Generative AI, on the other hand, uses the data from advanced algorithms and deep learning methods to fashion new content with attributes derived from that data. Plus, generative AI learns from what it did in the past. Nevertheless, using generative AI for business can have a secondary yet valuable role in supporting the decision-making process. It does things like developing decision “copilots” that can dynamically analyze information, present options, and complete tasks.
Remember Data Protection and Ethics When Introducing AI for Your Business
Before committing to adopting AI for your business, your company should take a holistic, strategic approach that considers all possible risks and rewards. Having done that, you’ll find it necessary to make significant investments in time, money and resources to implement AI. Your most significant investment will be to establish and ensure data privacy and security, given the critical and sensitive nature of the data AI systems handle.

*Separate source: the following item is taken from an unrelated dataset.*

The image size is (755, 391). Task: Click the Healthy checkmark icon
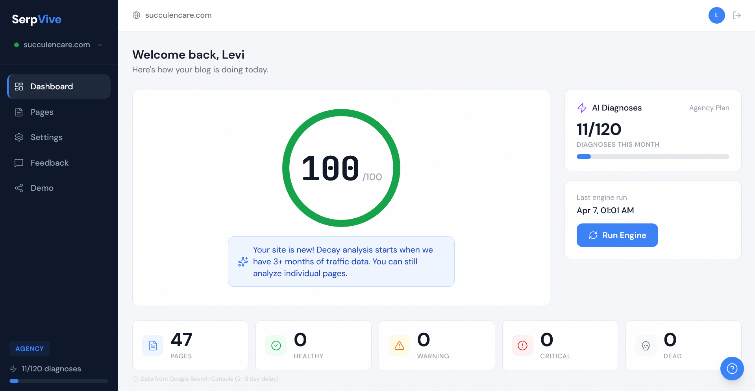pos(276,346)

Organizations must be acutely aware of privacy risks to keep personal and proprietary data safe from unwarranted disclosure.
The complexity of advanced AI models that train using personal data can make it difficult to give regulators and shareholders a clear understanding of what the models produce and how they make decisions. That can make it hard to discover, diagnose and fix undetected biases and ethical challenges and to determine accountability for the decisions that flow from those models. Minimizing these risks requires the adoption and encouragement of ethical AI development principles, rigorous testing, and transparency. It also requires making users more aware of and diligent about data protection imperatives.
It behooves your organization to adopt best practices for AI security. These include:
- Formalize data processing agreements to prevent AI providers from using your data for training.
- Enhance user input validation to weed out potentially hostile prompt inputs.
- Audit and monitor AI outputs on a continual basis to ensure they’re appropriate.
- Monitor your network traffic for data exfiltration attempts.
- Integrate security into data governance to manage data privacy concerns.
- Enhance robust cybersecurity tools to monitor for AI enhanced attacks.
- Implement new cybersecurity tools for deepfake detection.
- Improve or augment personnel training for cybersecurity threats impacted by AI (e.g. phishing, social engineering).
- Enact robust AI governance covering usage, development, monitoring, risk management, regulatory compliance and incident response as it all relates to AI.
- Embrace continuous learning to improve AI literacy of the workforce.
Establishing an ethical culture for AI adoption is no less important than making the data safe. The emphasis here is living by the principles of transparency, fairness and non-discrimination (i.e., the absence of both deliberate and inadvertent bias). Then you build a responsible AI environment with well-defined accountability frameworks and ethical data sourcing.
People must be able to understand why an AI model made a particular decision. They should have confidence that data is securely stored, with encryption methods and firewalls in place to thwart data breaches. Access should be limited to approved personnel. You should also adopt and encourage effective data deletion practices to permanently remove obsolete data and data an individual asks you to delete.
The Future of AI in Business: A World of Opportunities
AI is not just a buzzword. It’s a powerful tool that can transform business operations and decision-making. Businesses that embrace AI will be better positioned to navigate the complexities of the digital age and thrive in the competitive business landscape.
So, is AI right for your business? To answer this question, it’s essential to understand your business needs, assess your capabilities, and weigh the potential benefits against the challenges. Then, if you decide that AI is for you, it’s worth seeking a professional consultation to ensure a successful implementation.